» Task directions
Update the records below by replacing "corner icon" with "corner button" and leaving everything else unchanged.

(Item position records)
§ §
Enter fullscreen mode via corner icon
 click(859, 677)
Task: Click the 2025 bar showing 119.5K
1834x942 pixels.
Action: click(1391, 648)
§ §
» Worked solution
Enter fullscreen mode via corner button
 click(859, 677)
Task: Click the 2025 bar showing 119.5K
1834x942 pixels.
Action: click(1391, 648)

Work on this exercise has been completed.